Rohlf adds: "There is still much to do in the way of bringing about ideal conditions through vaccination and immunization, The role of local infection has opened up other avenues for our activities.

We should be personally interested, and, as physicians, assist in the examination and’ treatment of school children."

These men plan ways of doubling their incomes and come to the public with the plea that they are sincerely interested in the health and welfare of our children and that they put over their income-increasing programs for the health of our babies and for the welfare of the school children. They are as cold-blooded as any class of criminals on the whole earth. Indeed, I know of no other class of criminals who live by crippling, maiming and killing babies and children.

It is asserted that there are 1,454 formally organized state and local tuberculosis associations in the United States. The organizations affiliated with the National Tuberculosis Association spent in 1928 at least $6,196,376.98, the major portion of which was secured through the sale of Christmas seals. All of this begging by Tuberculosis Associations is to create jobs for physicians. Their work is admitted to have no influence on tuberculosis.

A Red Cross officer said to the victims of the Mississippi Flood, as reported in the Savannah (Ga.) News, June, 14, 1927: "From now on your meal tickets are canceled until you can show your vaccination scar." A similar order was given by this same disreputable organization in a later flood in New England.

People give freely of their money and goods to help the victims of calamities, and the medically controlled Red Cross uses that money to buy serums and vaccines, and pay incompetent physicians and uses the plight of the victims as a club, to make them submit to medication they do not need and do not want. The Red Cross can never have a penny of the author’s money and I shall use all of my influence to prevent others from donating to its system of graft.

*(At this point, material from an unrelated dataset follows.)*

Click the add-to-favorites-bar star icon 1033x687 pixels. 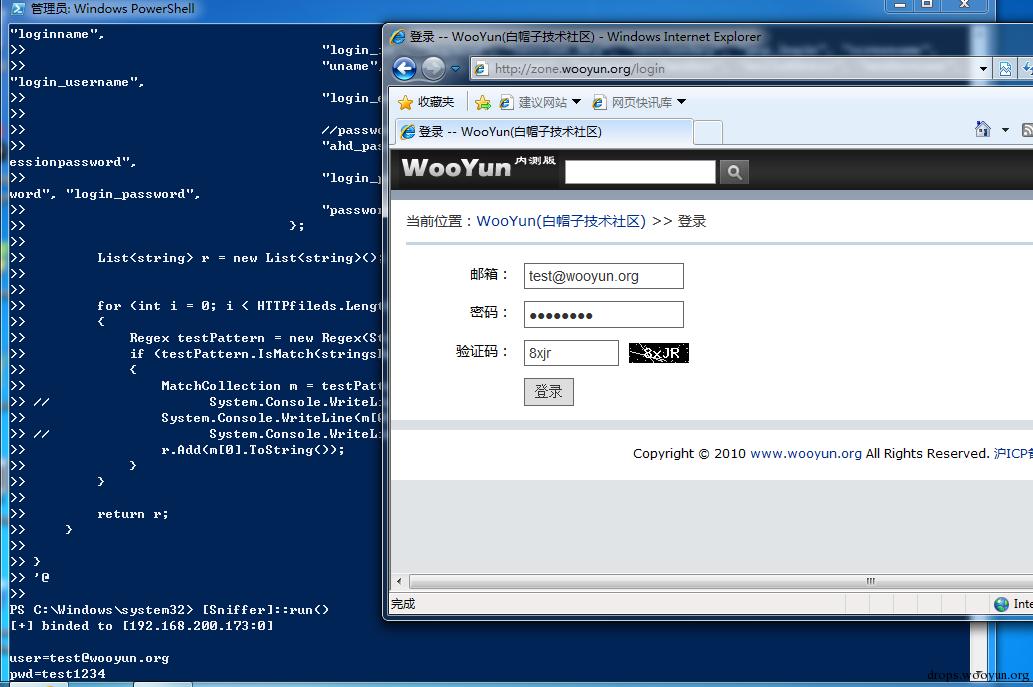[x=483, y=102]
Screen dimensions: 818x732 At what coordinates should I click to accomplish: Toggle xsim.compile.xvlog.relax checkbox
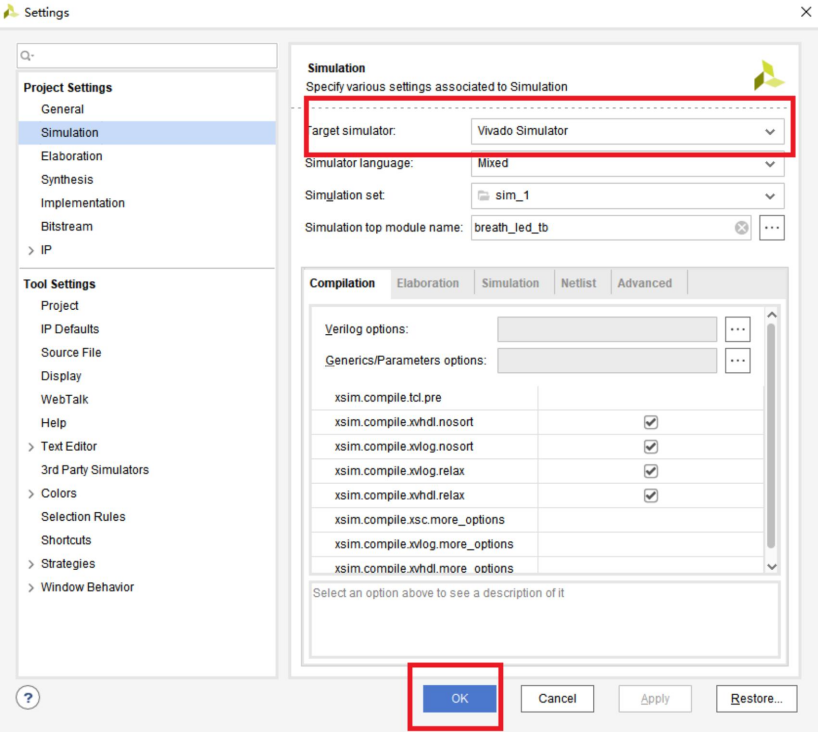tap(651, 471)
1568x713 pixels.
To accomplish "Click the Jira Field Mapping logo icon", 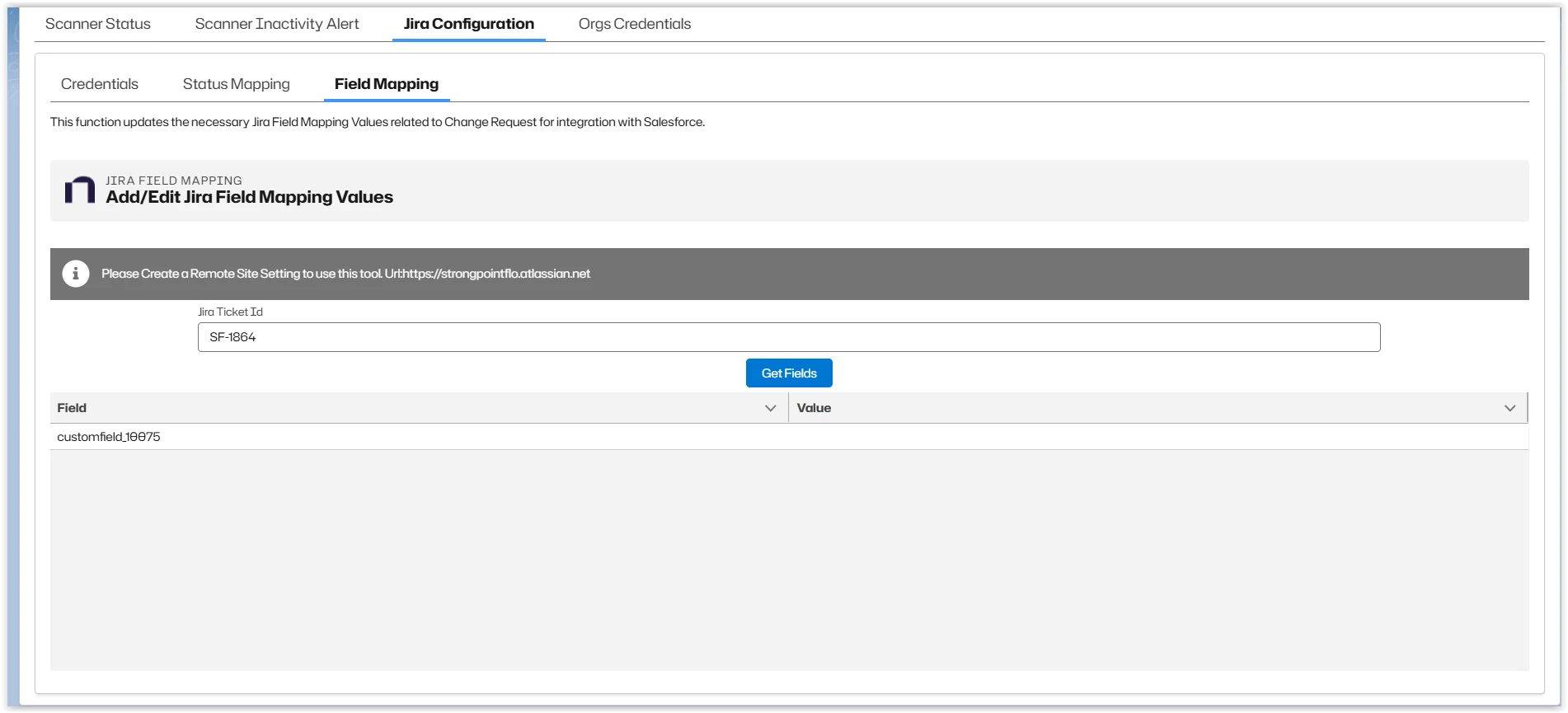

The so-called "mental hygiene" movement, which seeks to become a regular part of our public schools, is a commercial move, composed of the usual surgical and serum methods. The movement has among its heads several men who have been convicted of crimes in their care of the insane and men who are notorious for their extreme cruelties to animals in vivisection work. This is an extremely dangerous move and should not be permitted to touch the children of this country, who are surely suffering enough, at the hands of the medical moloch.

Of the same unholy and commercial character as the tuberculosis society and the Red Cross are the Foundation for Infantile Paralysis, the Society for the Prevention and Control of Cancer, the Damon Runyon Cancer Fund, the Arthritis Society, the Heart Association, the society to aid Crippled Children and similar panhandling organizations that regularly rattle the cup on the streets and in the press of the country. These various organizations collect many millions of dollars yearly from a generous and well meaning, but uninformed people, spend the major portion of the money in fat salaries and overhead or administration costs, spending much of it to pay for cruel and futile experiments on animals (research) and precious little of it for the purposes for which it is given. Like all organized charity, these things are soulless rackets.